Comment il se situe face aux autres syndicats agricoles
D’après Le Monde, le MODEF n’a obtenu que 1,3 % des suffrages aux élections professionnelles de 2019. Cette donnée résume bien sa place actuelle: une influence électorale modeste, mais une identité très marquée. Pour saisir ce positionnement, le plus utile est souvent la comparaison.
| Syndicat | Base sociale | Logique dominante | Ce qu’il met au premier plan |
|---|---|---|---|
| MODEF | Petites et moyennes exploitations familiales | Protection du revenu et du foncier | Prix garantis, installation, retraite, encadrement des marges |
| FNSEA | Large majorité du secteur | Représentation de la profession dans sa diversité | Compétitivité, négociation avec l’État, maintien de la production |
| Confédération paysanne | Exploitations à taille humaine et agriculture alternative | Critique du productivisme | Répartition des aides, écologie, revenu paysan, souveraineté alimentaire |
Ce tableau montre bien que le MODEF n’est pas simplement “un petit syndicat de plus”. Il tient une ligne particulière: plus interventionniste sur les prix, plus offensive sur le foncier, plus méfiante à l’égard du libre-échange. Là où d’autres organisations cherchent souvent un compromis avec les règles du marché, lui considère que ces règles fragilisent précisément ce qu’il faut sauver.
Cette position a une force intellectuelle réelle, mais aussi une limite très concrète: elle se heurte frontalement aux cadres européens de concurrence, aux arbitrages budgétaires de la PAC et à la capacité politique de l’État à fixer des garde-fous durables. Autrement dit, le diagnostic est clair; la traduction institutionnelle, elle, reste beaucoup plus difficile.
Et c’est là que le débat quitte le syndicalisme pour toucher à une question plus vaste: quel avenir voulons-nous pour la France rurale?
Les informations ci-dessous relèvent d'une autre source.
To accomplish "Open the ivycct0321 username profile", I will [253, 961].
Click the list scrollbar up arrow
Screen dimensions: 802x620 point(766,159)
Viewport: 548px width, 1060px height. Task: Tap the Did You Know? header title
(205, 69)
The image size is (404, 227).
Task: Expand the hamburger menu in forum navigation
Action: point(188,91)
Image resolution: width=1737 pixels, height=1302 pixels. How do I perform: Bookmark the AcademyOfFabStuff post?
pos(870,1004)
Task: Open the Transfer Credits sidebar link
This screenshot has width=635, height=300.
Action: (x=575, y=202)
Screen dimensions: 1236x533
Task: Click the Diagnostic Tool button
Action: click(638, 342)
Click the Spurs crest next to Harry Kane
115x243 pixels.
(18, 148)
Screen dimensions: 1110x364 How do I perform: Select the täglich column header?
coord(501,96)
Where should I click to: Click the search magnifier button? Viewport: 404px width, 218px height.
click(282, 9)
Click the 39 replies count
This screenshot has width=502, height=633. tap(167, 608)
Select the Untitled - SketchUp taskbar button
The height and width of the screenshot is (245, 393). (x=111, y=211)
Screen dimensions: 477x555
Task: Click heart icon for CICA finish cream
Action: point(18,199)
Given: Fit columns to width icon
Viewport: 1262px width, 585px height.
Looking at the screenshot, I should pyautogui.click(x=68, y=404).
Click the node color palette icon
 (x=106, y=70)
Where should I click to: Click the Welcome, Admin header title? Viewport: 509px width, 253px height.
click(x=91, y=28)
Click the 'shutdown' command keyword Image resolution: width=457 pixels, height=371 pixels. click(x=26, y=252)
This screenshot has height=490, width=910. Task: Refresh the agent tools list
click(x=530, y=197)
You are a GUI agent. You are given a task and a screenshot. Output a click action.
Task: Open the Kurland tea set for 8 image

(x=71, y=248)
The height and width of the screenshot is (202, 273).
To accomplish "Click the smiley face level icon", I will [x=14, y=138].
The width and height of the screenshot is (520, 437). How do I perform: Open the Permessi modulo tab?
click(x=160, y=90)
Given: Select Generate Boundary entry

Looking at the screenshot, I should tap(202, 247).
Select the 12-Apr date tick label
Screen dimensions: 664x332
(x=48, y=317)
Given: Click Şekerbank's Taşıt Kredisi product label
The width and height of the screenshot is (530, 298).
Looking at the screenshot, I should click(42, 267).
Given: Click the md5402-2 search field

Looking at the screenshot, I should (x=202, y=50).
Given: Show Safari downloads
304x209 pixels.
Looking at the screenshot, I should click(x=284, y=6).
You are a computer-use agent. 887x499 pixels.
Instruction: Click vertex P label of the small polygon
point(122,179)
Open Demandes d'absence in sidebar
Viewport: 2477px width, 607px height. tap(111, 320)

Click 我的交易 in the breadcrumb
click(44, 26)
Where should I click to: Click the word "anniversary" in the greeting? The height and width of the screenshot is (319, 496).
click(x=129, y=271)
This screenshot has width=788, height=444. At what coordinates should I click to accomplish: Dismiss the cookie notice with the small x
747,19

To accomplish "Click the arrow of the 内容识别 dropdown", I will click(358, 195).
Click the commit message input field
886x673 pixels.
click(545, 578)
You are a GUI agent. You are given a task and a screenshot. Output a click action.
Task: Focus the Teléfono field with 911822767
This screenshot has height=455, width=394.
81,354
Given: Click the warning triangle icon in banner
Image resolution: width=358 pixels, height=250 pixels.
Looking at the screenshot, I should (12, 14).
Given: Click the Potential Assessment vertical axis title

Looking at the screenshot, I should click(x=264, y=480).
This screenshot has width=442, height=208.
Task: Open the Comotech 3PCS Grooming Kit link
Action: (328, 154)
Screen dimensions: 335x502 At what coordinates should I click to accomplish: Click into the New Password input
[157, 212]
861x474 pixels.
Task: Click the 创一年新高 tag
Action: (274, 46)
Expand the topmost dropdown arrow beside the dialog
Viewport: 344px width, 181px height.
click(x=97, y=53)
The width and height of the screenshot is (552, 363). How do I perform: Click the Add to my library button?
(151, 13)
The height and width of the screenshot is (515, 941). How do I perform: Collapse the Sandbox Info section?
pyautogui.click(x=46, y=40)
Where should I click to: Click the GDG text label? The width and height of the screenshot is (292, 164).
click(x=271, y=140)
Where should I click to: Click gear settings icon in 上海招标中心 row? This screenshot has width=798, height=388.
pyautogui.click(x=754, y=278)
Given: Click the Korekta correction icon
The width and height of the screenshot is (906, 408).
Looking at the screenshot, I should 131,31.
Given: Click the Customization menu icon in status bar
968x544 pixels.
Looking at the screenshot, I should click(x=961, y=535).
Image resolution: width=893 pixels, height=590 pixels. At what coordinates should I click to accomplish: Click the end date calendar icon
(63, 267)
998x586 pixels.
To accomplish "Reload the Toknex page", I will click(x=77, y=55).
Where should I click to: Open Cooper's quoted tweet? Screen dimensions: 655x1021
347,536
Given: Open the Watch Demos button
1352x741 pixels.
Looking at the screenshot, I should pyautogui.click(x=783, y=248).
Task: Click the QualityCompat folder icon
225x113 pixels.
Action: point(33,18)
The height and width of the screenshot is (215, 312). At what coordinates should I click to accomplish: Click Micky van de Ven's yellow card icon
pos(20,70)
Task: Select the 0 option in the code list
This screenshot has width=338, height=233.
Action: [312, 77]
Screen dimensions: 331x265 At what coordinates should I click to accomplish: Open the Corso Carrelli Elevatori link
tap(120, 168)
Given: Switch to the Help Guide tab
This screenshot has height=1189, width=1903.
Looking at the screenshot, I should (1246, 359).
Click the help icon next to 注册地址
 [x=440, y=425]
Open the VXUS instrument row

Ce que ce combat dit de la France rurale en 2026
Si le MODEF continue d’exister, ce n’est pas par nostalgie. C’est parce que les problèmes qu’il désigne restent très réels: baisse du revenu, hausse des charges, endettement, vieillissement des exploitants, difficulté à transmettre les terres et pression des importations. Le syndicat parle souvent d’une “hémorragie” agricole, et je comprends pourquoi: quand les départs dépassent les installations, le tissu rural se raréfie très vite.
Le point intéressant, à mes yeux, est qu’il ne défend pas seulement les agriculteurs contre un ennemi abstrait. Il pose une question de société beaucoup plus large: qui contrôle l’alimentation, les terres et la valeur créée par le travail agricole? Dès qu’on répond sérieusement à cette question, on sort du simple débat corporatiste. On parle de souveraineté alimentaire, de justice sociale, de santé économique des campagnes et de la place du vivant dans l’aménagement du territoire.
Le MODEF n’est pas majoritaire, et il ne le sera probablement pas demain. Mais il oblige à regarder ce que beaucoup préfèrent contourner: sans prix corrects, sans accès au foncier, sans retraite digne et sans installation possible pour les jeunes, l’exploitation familiale devient un slogan creux. C’est précisément pour cela que sa voix garde de la valeur dans le paysage français.
Ce qu’il faut garder en tête quand on parle du MODEF
Le MODEF est à la fois un syndicat, une mémoire politique et un plaidoyer pour une certaine idée de l’agriculture française. Son message est cohérent depuis des décennies: si l’on veut conserver des fermes familiales, il faut traiter sérieusement le revenu, la terre, la transmission et la protection sociale, au lieu de demander toujours plus d’adaptation aux producteurs eux-mêmes.
Je retiens surtout une chose: derrière son acronyme, il y a moins une formule militante qu’un diagnostic. Tant que l’exploitation familiale restera prise entre la pression des marchés, la concentration foncière et la précarité du métier, le MODEF aura une utilité réelle, même s’il ne domine pas le jeu syndical. Et c’est sans doute là que se mesure sa portée la plus durable.